## WORK INSTRUCTIONS
Type out the data again, word for word and in full.

[Items from a dataset]
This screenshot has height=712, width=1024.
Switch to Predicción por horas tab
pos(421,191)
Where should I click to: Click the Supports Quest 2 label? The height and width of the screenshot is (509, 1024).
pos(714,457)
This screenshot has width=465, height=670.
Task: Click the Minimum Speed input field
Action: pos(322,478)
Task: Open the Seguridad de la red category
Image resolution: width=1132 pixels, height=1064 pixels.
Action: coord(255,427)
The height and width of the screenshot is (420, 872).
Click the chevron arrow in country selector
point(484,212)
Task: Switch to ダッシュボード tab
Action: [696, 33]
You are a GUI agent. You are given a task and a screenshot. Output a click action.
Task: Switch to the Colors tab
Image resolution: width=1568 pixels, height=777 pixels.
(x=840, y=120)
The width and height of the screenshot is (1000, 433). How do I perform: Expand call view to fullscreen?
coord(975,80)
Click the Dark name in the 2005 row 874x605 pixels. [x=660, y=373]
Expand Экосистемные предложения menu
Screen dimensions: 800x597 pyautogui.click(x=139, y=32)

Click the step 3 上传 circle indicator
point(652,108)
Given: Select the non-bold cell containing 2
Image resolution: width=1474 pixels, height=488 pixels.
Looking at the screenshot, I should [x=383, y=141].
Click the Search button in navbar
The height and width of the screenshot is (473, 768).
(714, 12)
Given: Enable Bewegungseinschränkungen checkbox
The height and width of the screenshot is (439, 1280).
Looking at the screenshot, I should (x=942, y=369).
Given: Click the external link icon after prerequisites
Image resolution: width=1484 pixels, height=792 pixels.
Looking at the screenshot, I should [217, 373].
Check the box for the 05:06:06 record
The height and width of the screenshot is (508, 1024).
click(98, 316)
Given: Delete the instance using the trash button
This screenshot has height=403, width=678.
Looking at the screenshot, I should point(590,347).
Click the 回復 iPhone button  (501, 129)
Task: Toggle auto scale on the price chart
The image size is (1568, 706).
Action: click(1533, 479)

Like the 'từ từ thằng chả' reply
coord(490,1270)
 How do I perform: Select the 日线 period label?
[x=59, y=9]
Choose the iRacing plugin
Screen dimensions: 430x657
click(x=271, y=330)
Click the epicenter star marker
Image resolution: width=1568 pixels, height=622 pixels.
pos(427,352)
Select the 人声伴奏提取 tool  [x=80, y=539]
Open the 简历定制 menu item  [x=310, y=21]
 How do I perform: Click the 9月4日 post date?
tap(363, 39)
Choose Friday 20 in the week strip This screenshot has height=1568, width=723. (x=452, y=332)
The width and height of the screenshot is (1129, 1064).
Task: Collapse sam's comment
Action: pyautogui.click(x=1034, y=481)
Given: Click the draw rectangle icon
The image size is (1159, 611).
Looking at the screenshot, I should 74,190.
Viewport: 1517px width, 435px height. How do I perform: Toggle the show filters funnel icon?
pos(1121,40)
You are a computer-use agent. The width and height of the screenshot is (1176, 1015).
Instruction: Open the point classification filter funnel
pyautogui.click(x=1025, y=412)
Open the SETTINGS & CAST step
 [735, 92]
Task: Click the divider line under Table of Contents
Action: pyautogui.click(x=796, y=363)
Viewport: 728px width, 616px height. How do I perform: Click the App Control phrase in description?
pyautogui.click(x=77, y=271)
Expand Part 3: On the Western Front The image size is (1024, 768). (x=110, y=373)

## TASK OUTPUT
This screenshot has height=712, width=1024.
Switch to Predicción por horas tab
pos(421,191)
Where should I click to: Click the Supports Quest 2 label? The height and width of the screenshot is (509, 1024).
pos(714,457)
This screenshot has width=465, height=670.
Task: Click the Minimum Speed input field
Action: pos(322,478)
Task: Open the Seguridad de la red category
Image resolution: width=1132 pixels, height=1064 pixels.
Action: coord(255,427)
The height and width of the screenshot is (420, 872).
Click the chevron arrow in country selector
point(484,212)
Task: Switch to ダッシュボード tab
Action: [696, 33]
You are a GUI agent. You are given a task and a screenshot. Output a click action.
Task: Switch to the Colors tab
Image resolution: width=1568 pixels, height=777 pixels.
(x=840, y=120)
The width and height of the screenshot is (1000, 433). How do I perform: Expand call view to fullscreen?
coord(975,80)
Click the Dark name in the 2005 row 874x605 pixels. [x=660, y=373]
Expand Экосистемные предложения menu
Screen dimensions: 800x597 pyautogui.click(x=139, y=32)

Click the step 3 上传 circle indicator
point(652,108)
Given: Select the non-bold cell containing 2
Image resolution: width=1474 pixels, height=488 pixels.
Looking at the screenshot, I should [x=383, y=141].
Click the Search button in navbar
The height and width of the screenshot is (473, 768).
(714, 12)
Given: Enable Bewegungseinschränkungen checkbox
The height and width of the screenshot is (439, 1280).
Looking at the screenshot, I should (x=942, y=369).
Given: Click the external link icon after prerequisites
Image resolution: width=1484 pixels, height=792 pixels.
Looking at the screenshot, I should [217, 373].
Check the box for the 05:06:06 record
The height and width of the screenshot is (508, 1024).
click(98, 316)
Given: Delete the instance using the trash button
This screenshot has height=403, width=678.
Looking at the screenshot, I should point(590,347).
Click the 回復 iPhone button  (501, 129)
Task: Toggle auto scale on the price chart
The image size is (1568, 706).
Action: click(1533, 479)

Like the 'từ từ thằng chả' reply
coord(490,1270)
 How do I perform: Select the 日线 period label?
[x=59, y=9]
Choose the iRacing plugin
Screen dimensions: 430x657
click(x=271, y=330)
Click the epicenter star marker
Image resolution: width=1568 pixels, height=622 pixels.
pos(427,352)
Select the 人声伴奏提取 tool  [x=80, y=539]
Open the 简历定制 menu item  [x=310, y=21]
 How do I perform: Click the 9月4日 post date?
tap(363, 39)
Choose Friday 20 in the week strip This screenshot has height=1568, width=723. (x=452, y=332)
The width and height of the screenshot is (1129, 1064).
Task: Collapse sam's comment
Action: pyautogui.click(x=1034, y=481)
Given: Click the draw rectangle icon
The image size is (1159, 611).
Looking at the screenshot, I should 74,190.
Viewport: 1517px width, 435px height. How do I perform: Toggle the show filters funnel icon?
pos(1121,40)
You are a computer-use agent. The width and height of the screenshot is (1176, 1015).
Instruction: Open the point classification filter funnel
pyautogui.click(x=1025, y=412)
Open the SETTINGS & CAST step
 [735, 92]
Task: Click the divider line under Table of Contents
Action: pyautogui.click(x=796, y=363)
Viewport: 728px width, 616px height. How do I perform: Click the App Control phrase in description?
pyautogui.click(x=77, y=271)
Expand Part 3: On the Western Front The image size is (1024, 768). (x=110, y=373)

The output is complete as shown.